The Will To Change cover

The Will To ChangeMen, Masculinity, and Love

by bell hooks

published in 

first published in 2004

Nonfiction

✔ Available to borrow

188 pages

published by Washington Square Press

published in New York, NY

owned in Printed Book format

This was the first bell hooks book I've ever read, and it was excellent. I'm glad I started with it. I've only ever engaged with her work as a collection of quotes, but they are incredibly clear and cutting. Having them speak extendedly on men and the interlocking problems of patriarchy was very helpful.

selected quotes

They learn then to settle for whatever positive attention men are able to give. They learn to overvalue it. They learn to pretend that it is love. —pg 2

The contemporary presence of female-headed households has led many people to assume that children in these households are not learning patriarchal values because no male is present. They assume that men are the sole teachers of patriarchal thinking. Yet many female-headed households endorse and promote patriarchal thinking with far greater passion than two-parent households. Because they do not have an experiential reality to challenge false fantasies of gender roles, women in such households are far more likely to idealize the patriarchal male role and patriarchal men than are women who live with patriarchal men every day. —pg 23-24

Patriarchy promotes insanity. —pg 30

The crisis facing men is not the crisis of masculinity, it is the crisis of patriarchal masculinity. Until we make this distinction clear, men will continue to fear that any critique of patriarchy represents a threat. —pg 32

To end patriarchy we must challenge both its psychological and its concrete manifestations in daily life. There are folks who are able to critique patriarchy but unable to act in an unpatriarchal manner. —pg 33

  • I wrote "me" in the margin

Many antipatriarchal parents find that the alternative masculinities they support for their boy children are shattered not by grown-ups but by sexist male peers. —pg 42

Since patriarchal parenting does not teach boys to express their feelings in words, either boys act out or they implode. —pg 42

Even when it becomes evident that the fantasy will not be fulfilled, that the "father wound" will not be healed, boys hold on to the longing. It may give them a sense of quest and purpose to feel they will someday find the father or, through having children, become the father they dream about. —pg 49

"...Trapped by a world that tells them boys should not express feelings, teenage males have nowhere to go where grief is accepted." As much as grown-ups complain about adolescent male anger, most adults are more comfortable confronting a raging teenager than one who is overwhelmed by sorrow and cannot stop weeping.
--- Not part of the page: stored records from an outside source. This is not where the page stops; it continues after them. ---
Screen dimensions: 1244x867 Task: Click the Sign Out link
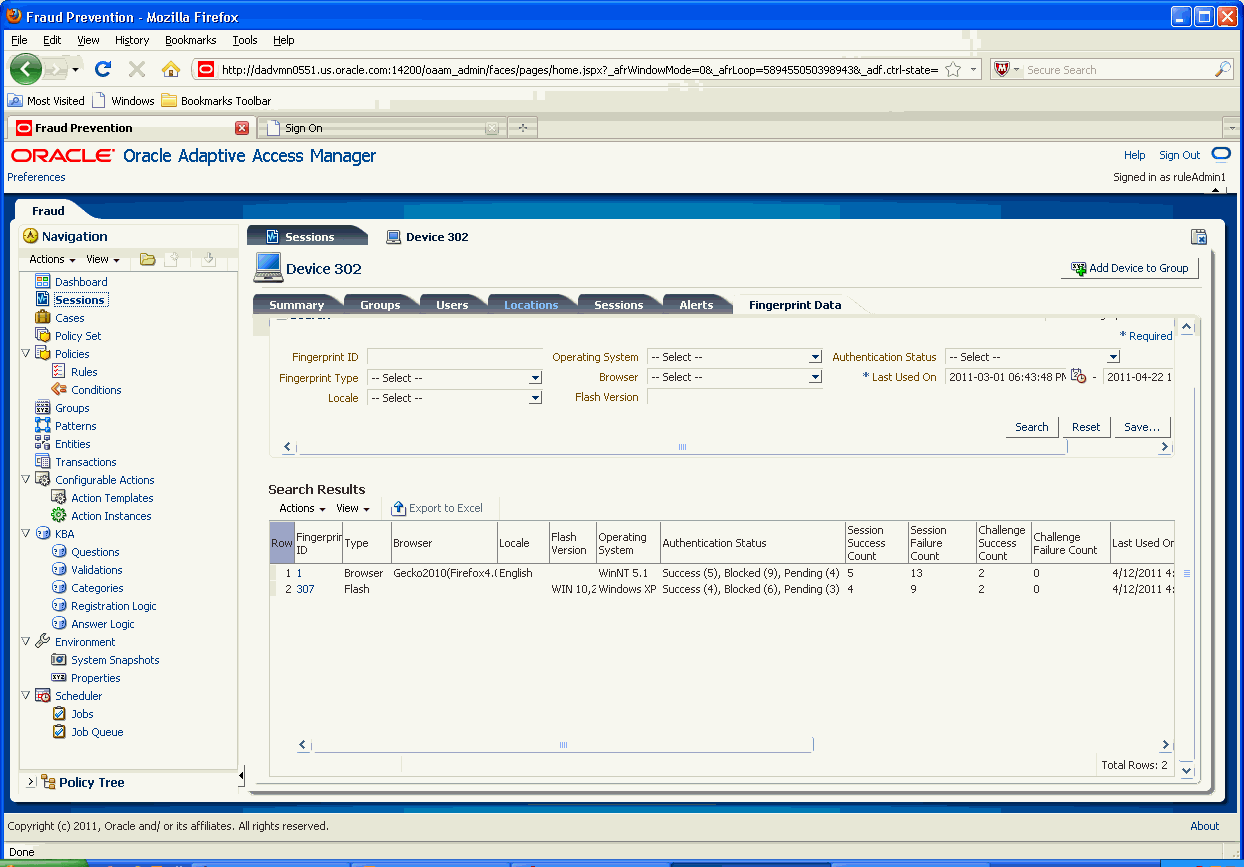point(1178,155)
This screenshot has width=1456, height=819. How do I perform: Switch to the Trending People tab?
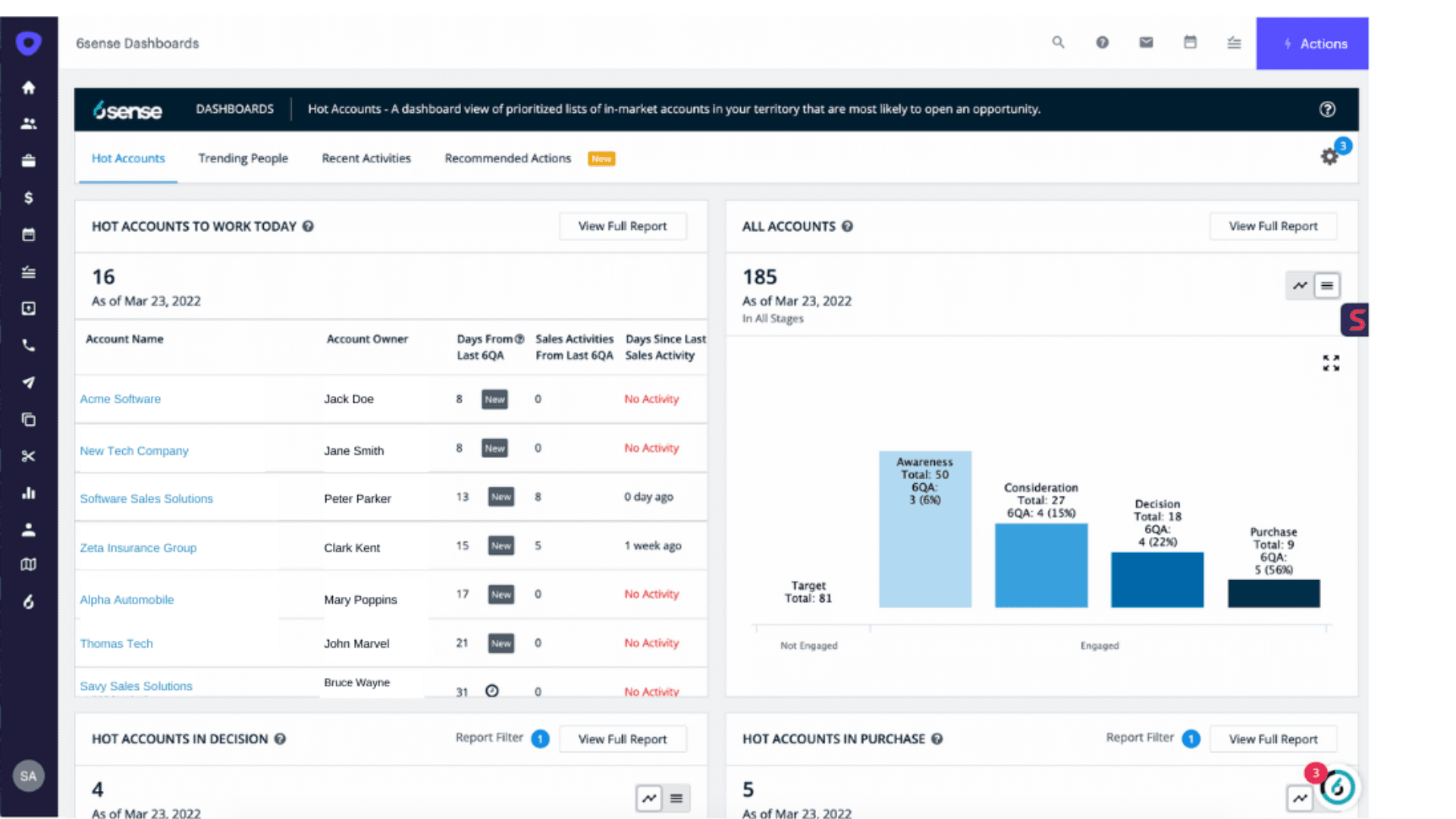coord(243,158)
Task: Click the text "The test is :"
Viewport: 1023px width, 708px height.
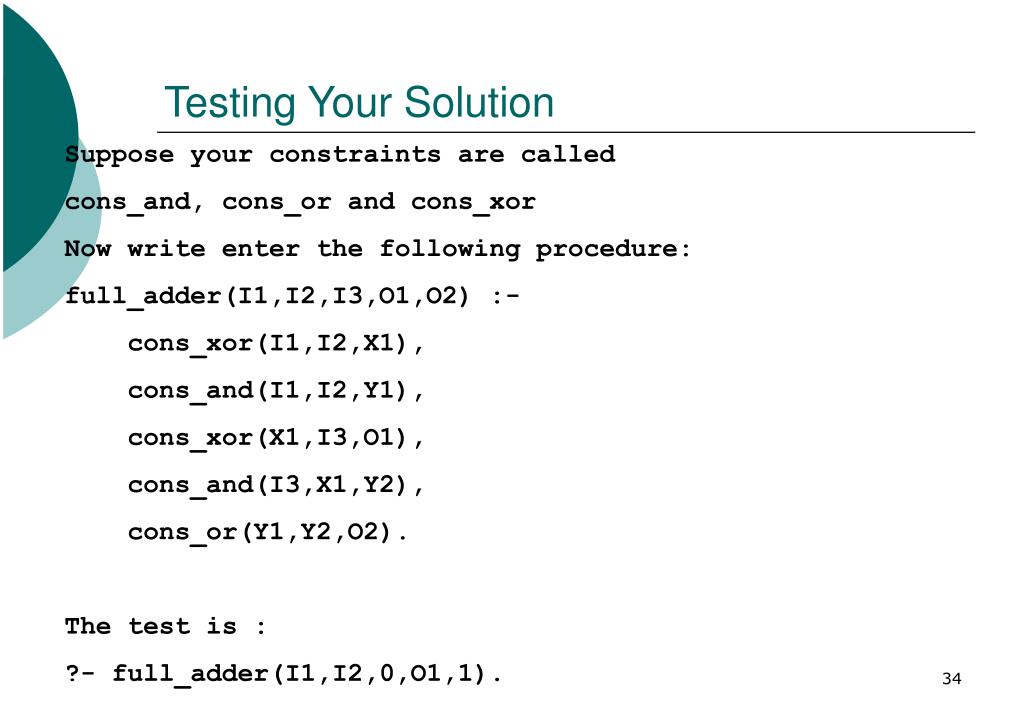Action: point(166,626)
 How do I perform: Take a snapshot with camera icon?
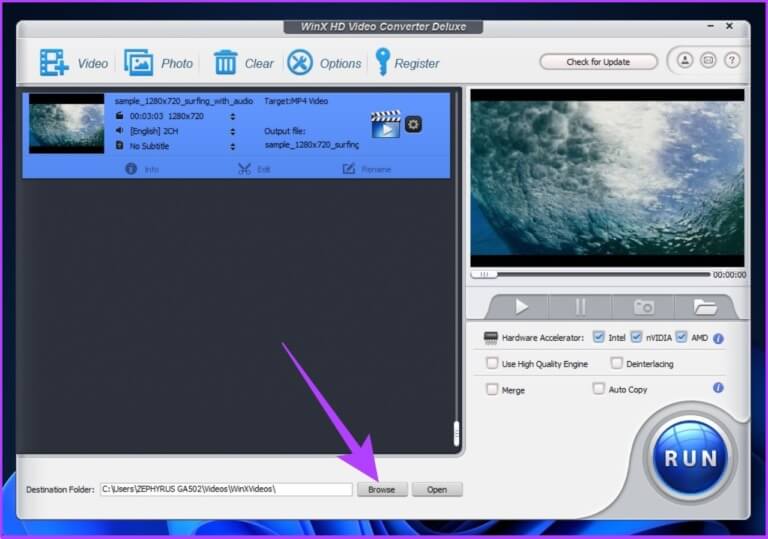point(644,307)
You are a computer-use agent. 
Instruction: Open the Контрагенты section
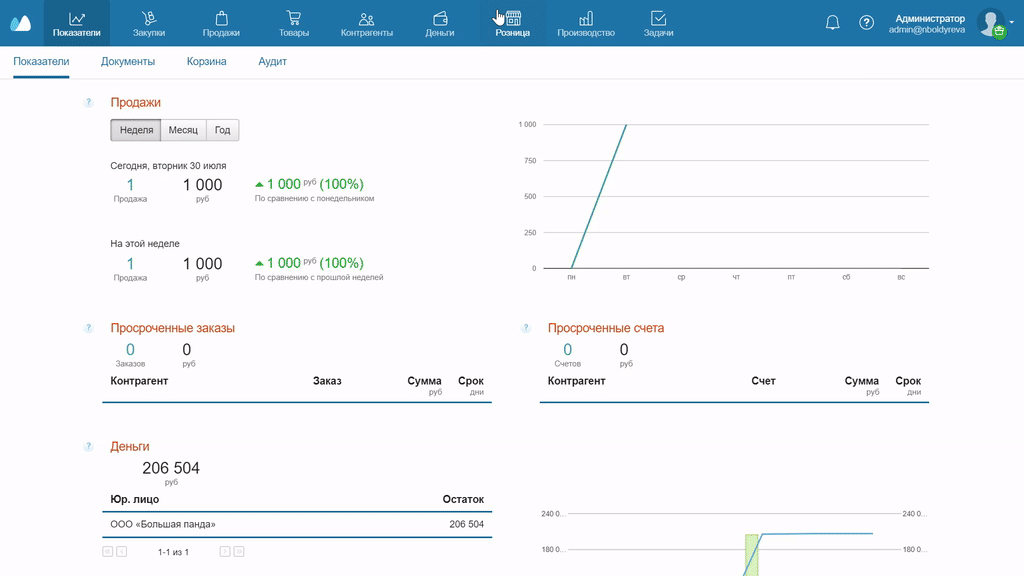click(x=367, y=23)
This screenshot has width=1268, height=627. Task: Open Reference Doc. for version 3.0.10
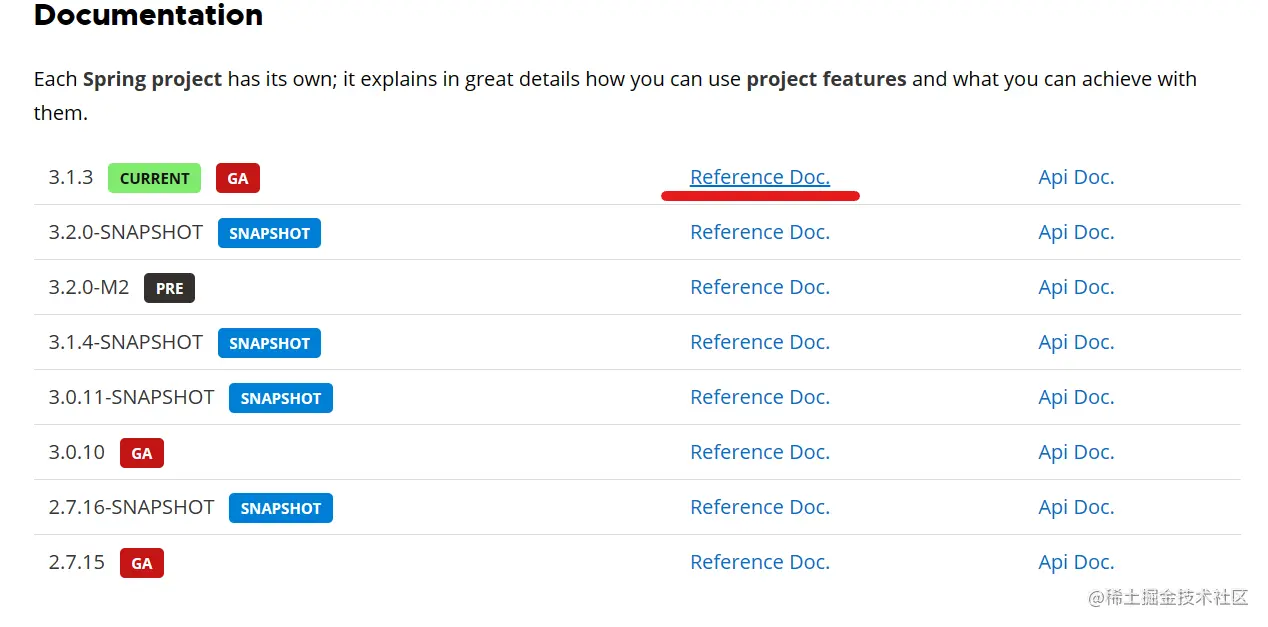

Boys learn to cover up grief with anger; the more troubled the boy, the more intense the mask of indifference. Shutting down emotionally is the best defense when the longing for connection must be denied. —pg 50

Emotionally abandoned by parents and by society as a whole, many boys are angry, but no one really cares about this anger unless it leads to violent behavior. If boys take their rage and sit in front of a computer all day, never speaking, never relating, no one cares. —pg 50

And until that culture changes, we must create the subcultures, the sanctuaries where boys can learn to be who they are uniquely, without being forced to conform to patriarchal masculine visions. —pg 54

Men who may have seeds of negativity and domination within them along with positive traits may find the negative burgeoning at times of crisis in their lives. —pg 58

  • I wrote "my father w/ construction woes" in the margin

The first act of violence that patriarchy demands of males is not violence toward women. Instead patriarchy demands of all males that they engage in acts of psychic self-mutilation, that they kill off the emotional parts of themselves. If an individual is not successful in emotionally crippling himself, he can count on patriarchal men to enact rituals of power that will assault his self-esteem. —pg 66

Citation

hooks, bell. The Will To Change: Men, Masculinity, and Love. New York, NY: Washington Square Press, 2004. Printed Book.